In order to attempt to progress these proceedings towards final orders, I requested, at [118(11)] of my third judgment, that the parties provide certain information to the Court in response to specified questions.
All of the relevant parties responded to my request, save for Adriana, who provided a limited response on 1 July 2019.
The first question enquired whether each interested party would join with the other parties in authorising the sale of the Greek estate of the deceased that is divisible between parties to these proceedings.
Julia and Billy have advised the Court that they would join in attempting to sell the relevant Greek properties. Mary informed the Court that she would prefer to come to an agreement with Julia and her siblings to divide the Greek properties so that she could retain her share in specie. Mary also said that she understood that, because of economic circumstances in Greece, the properties were in practical terms not realisable. Mary advised, however, that, if necessary, she would join with the other parties in attempting to sell the properties. Adriana has still not given a response.
The Court was informed by counsel for Julia at the hearing on 1 July 2019, without contradiction by the other parties present, that none of the parties had voluntarily taken any steps either to agree to a division of the Greek properties, or to authorise any agent to sell those properties on the market.
The response of the parties to the second question posed by the Court is also relevant to this issue. The question was whether any of the parties, to their knowledge, owe any taxes payable to any Greek tax authority in respect of any of the deceased's Greek estate in which that party has an interest. Julia's position is that she has paid all of the taxes that she owes, and is not aware of any outstanding taxes. Both Mary and Billy responded that they are not aware of the tax position in Greece, or whether they have any liability for taxes. Mary added that, if she has any such liability, she will take responsibility for paying the taxes. Adriana has not responded.

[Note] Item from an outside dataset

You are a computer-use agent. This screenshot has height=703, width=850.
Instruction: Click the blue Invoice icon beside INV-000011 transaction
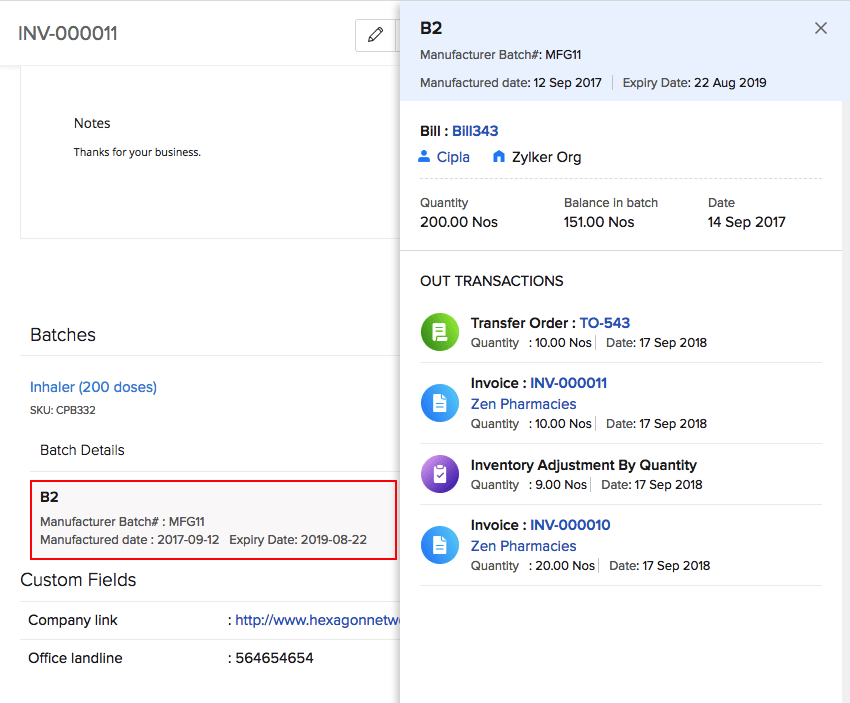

It is now clear to the Court that all of the parties to these proceedings who claim an interest in the Greek estate of the deceased ought to have made enquiries about their liability for taxes and provided appropriate evidence to the Court on that subject.
The consequence has been that the first judgment in these proceedings was given on false assumptions as to the value and saleability of the relevant Greek properties of the deceased, and the possible liabilities of parties with interests in those properties to pay taxes to the Greek tax authorities.
As it is beyond the jurisdiction of this Court to deal with the Greek properties of the deceased; as the parties have not taken any steps to realise the value of those properties, notwithstanding the encouragement given by this Court; and for the reasons given at [21] above; I have concluded that the Court should, in determining what orders should finally be made on the family provision applications, take into account all of the evidence that is now before the Court concerning the realisable value of the Greek properties, and the imposition of estate taxes on parties with interests in those properties, which is likely to require the Court to discount their apparent values. Neither Adriana nor Billy has materially responded to the evidence that has been put before the Court, since the primary judgment was published, to sufficiently clarify or explain the position concerning the realisable value of the Greek properties or their liability for estate taxes.
The third question asked of the parties was whether they proposed to apply for orders for the assessment of any of the legal costs and disbursements that will be payable out of the estate of the deceased, as a consequence of the costs orders set out at [118] of the Court's third judgment in these proceedings. That question was asked because the cumulative costs claimed by the parties is substantial, and will have a significant practical effect on the family provision orders that the Court could make in favour of Adriana and Billy as a result of these proceedings.
Julia, Mary and Billy have advised the Court that they do not propose to take steps to require the costs payable out of the estate for the other parties' legal costs and disbursements to be assessed. In her written submissions dated 1 July 2019, Adriana only stated that she would require the costs of the Greek lawyers incurred by Julia to be assessed in some manner. Adriana will apparently not require Julia's, or the other parties', legal costs of these proceedings to be assessed.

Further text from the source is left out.